■ Extrait fourni
<<<<

Arts-Scènes
Slogan du site

Cinéma Danse Expositions Musique Opéra Spectacles Théâtre

Musée d’art et d’histoire de Genève
Entretien : Jean-Yves Marin

En cette période de centenaire, le Musée d’art et d’histoire de Genève accueille son nouveau directeur. Rencontre.

Article mis en ligne le mars 2010
dernière modification le 25 mars 2010

par Françoise-Hélène BROU

Crée en 1910, le Musée d’art et d’histoire de Genève fête son centenaire. A cette occasion un riche programme de manifestations se déroulera tout au long de l’année 2010 pour célébrer dignement cet anniversaire. Cette date correspond également à la prise de fonction du nouveau directeur du musée qui désormais veille sur son destin. Scènes Magazine est allé à sa rencontre.

Quelles sont les raisons qui vous ont attiré à Genève  ?
Jean-Yves Marin  : J’ai passé plus d’une vingtaine d’années à Caen comme directeur du Musée de Normandie installé dans le château de Caen, j’ai eu dans le cadre de mes fonctions l’occasion de participer à un grand projet de restauration (nouvelle salle du Rempart, équipement muséal moderne de 1200m2 accueillant les expositions temporaires du Musée de Normandie, ndlr). Une fois cette étape achevée j’ai ressenti le besoin de me lancer dans un nouveau projet de vie. Lorsque j’ai pris connaissance de la mise au concours du poste de directeur des Musées d’art et d’histoire de Genève, j’ai réalisé qu’il réunissait quelques ingrédients intéressants. D’abord mon expérience dans ce type d’institution polyvalente, ensuite la volonté des Genevois de mener à bien le projet architectural de rénovation du musée piloté par Jean Nouvel (1), enfin la dimension internationale de Genève car, depuis de nombreuses années, je suis actif dans diverses organisations culturelles internationales comme, par exemple, l’UNESCO, l’Université francophone Senghor d’Alexandrie ou le Conseil international des musées (ICOM). Cette convergence de facteurs m’a décidé à postuler.

Jean-Yves Marin

Est-ce qu’un musée à vocation encyclopédique comme les MAHs, le seul d’ailleurs en Suisse, a encore de l’avenir, compte tenu de la polyvalence de ses missions et en conséquence des charges administratives et financières considérables qui lui incombent en matière de personnel qualifié, d’infrastructures et d’équipements spécifiques  ?

>>>>

■ Données fournies
<<<<

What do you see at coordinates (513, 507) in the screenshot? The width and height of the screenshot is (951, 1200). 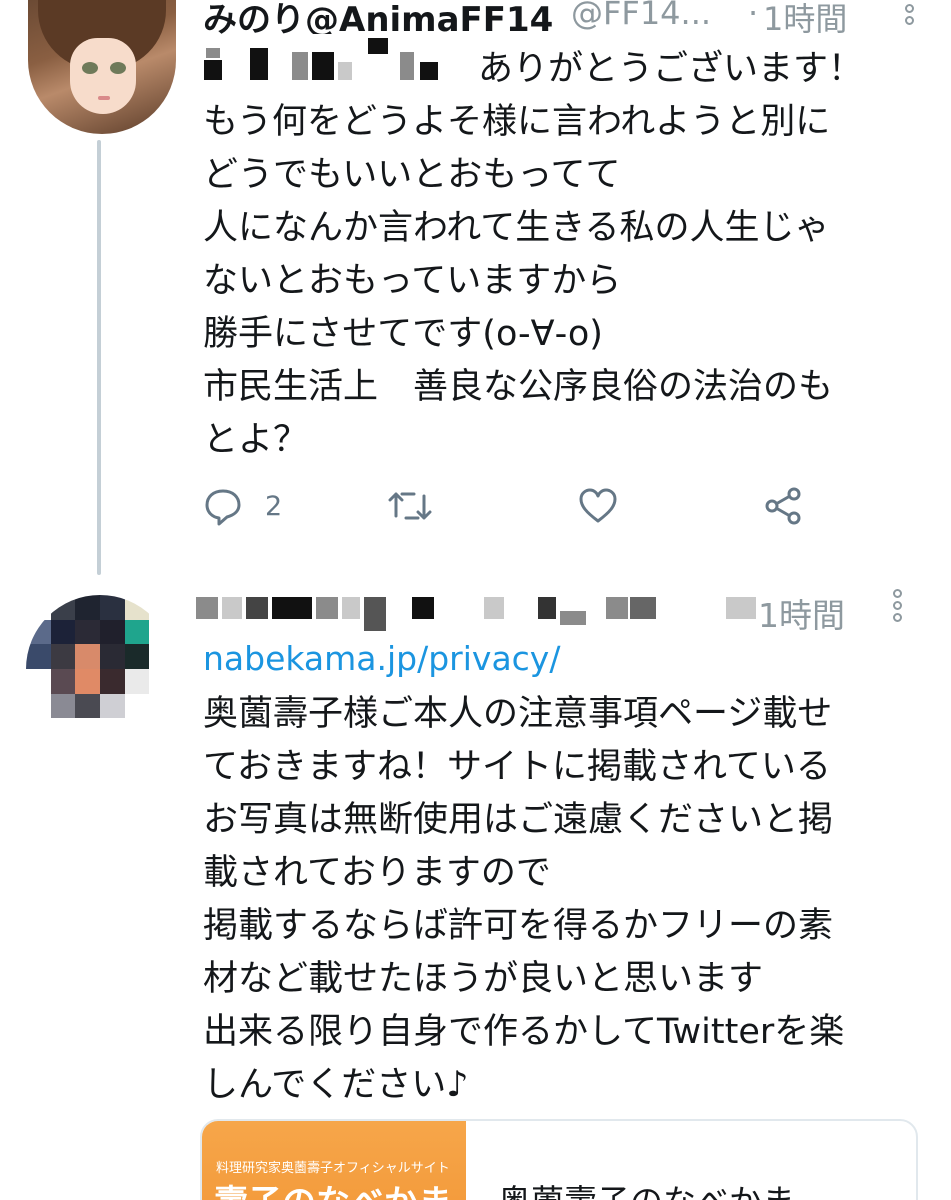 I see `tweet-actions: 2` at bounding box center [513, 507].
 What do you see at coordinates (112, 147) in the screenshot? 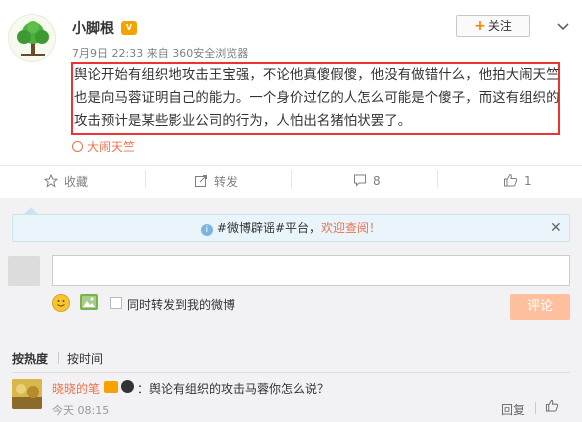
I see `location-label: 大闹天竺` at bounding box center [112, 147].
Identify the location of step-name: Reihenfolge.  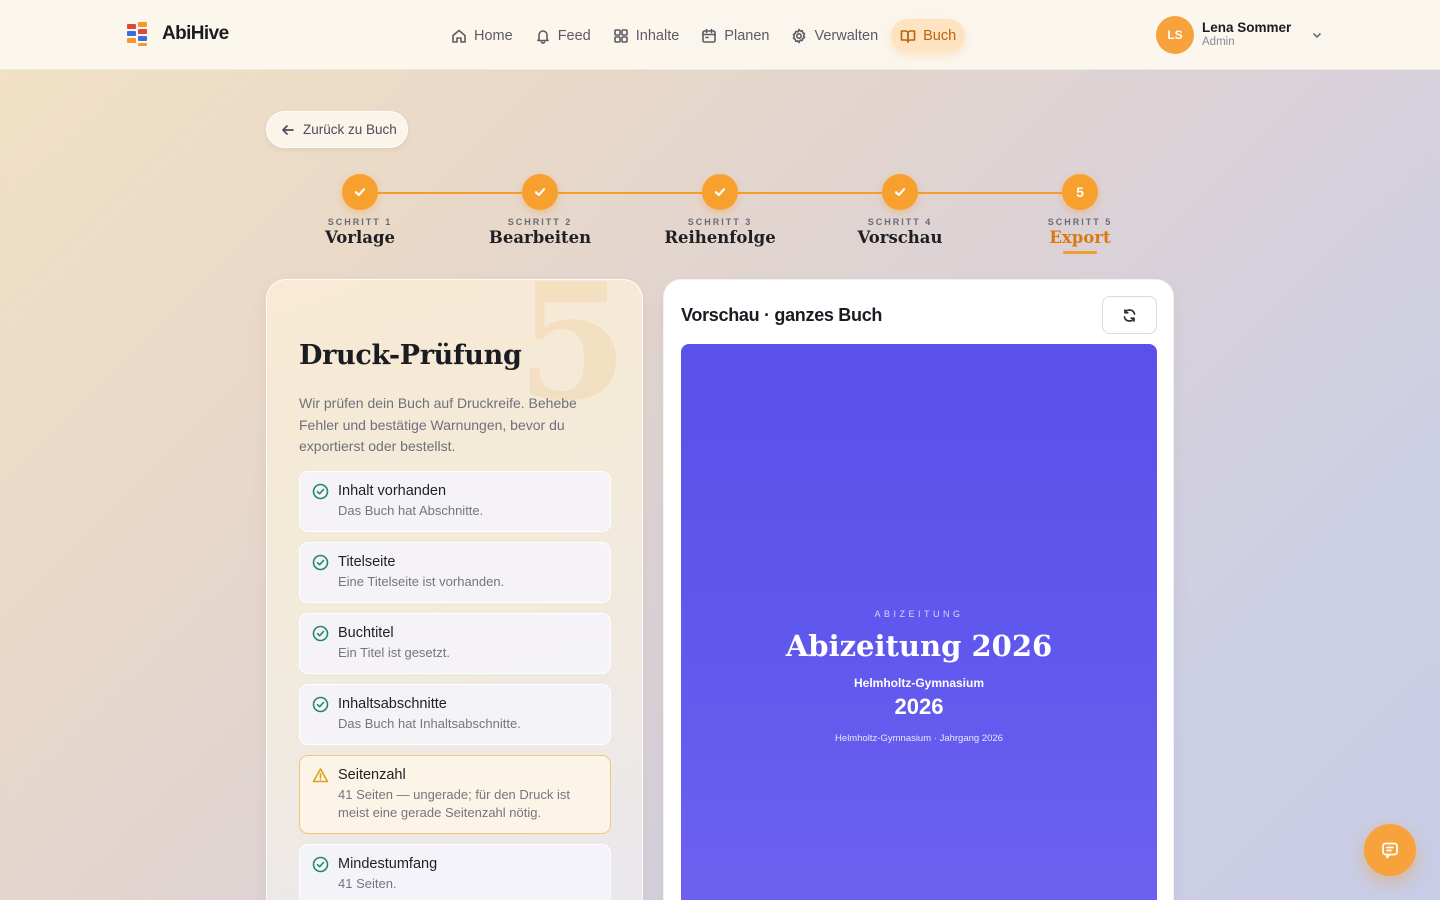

>>>>

■ À faire
D'après l'extrait fourni, combien de temps Jean-Yves Marin a-t-il été directeur du Musée de Normandie à Caen ?

■ Corrigé
Plus d'une vingtaine d'années.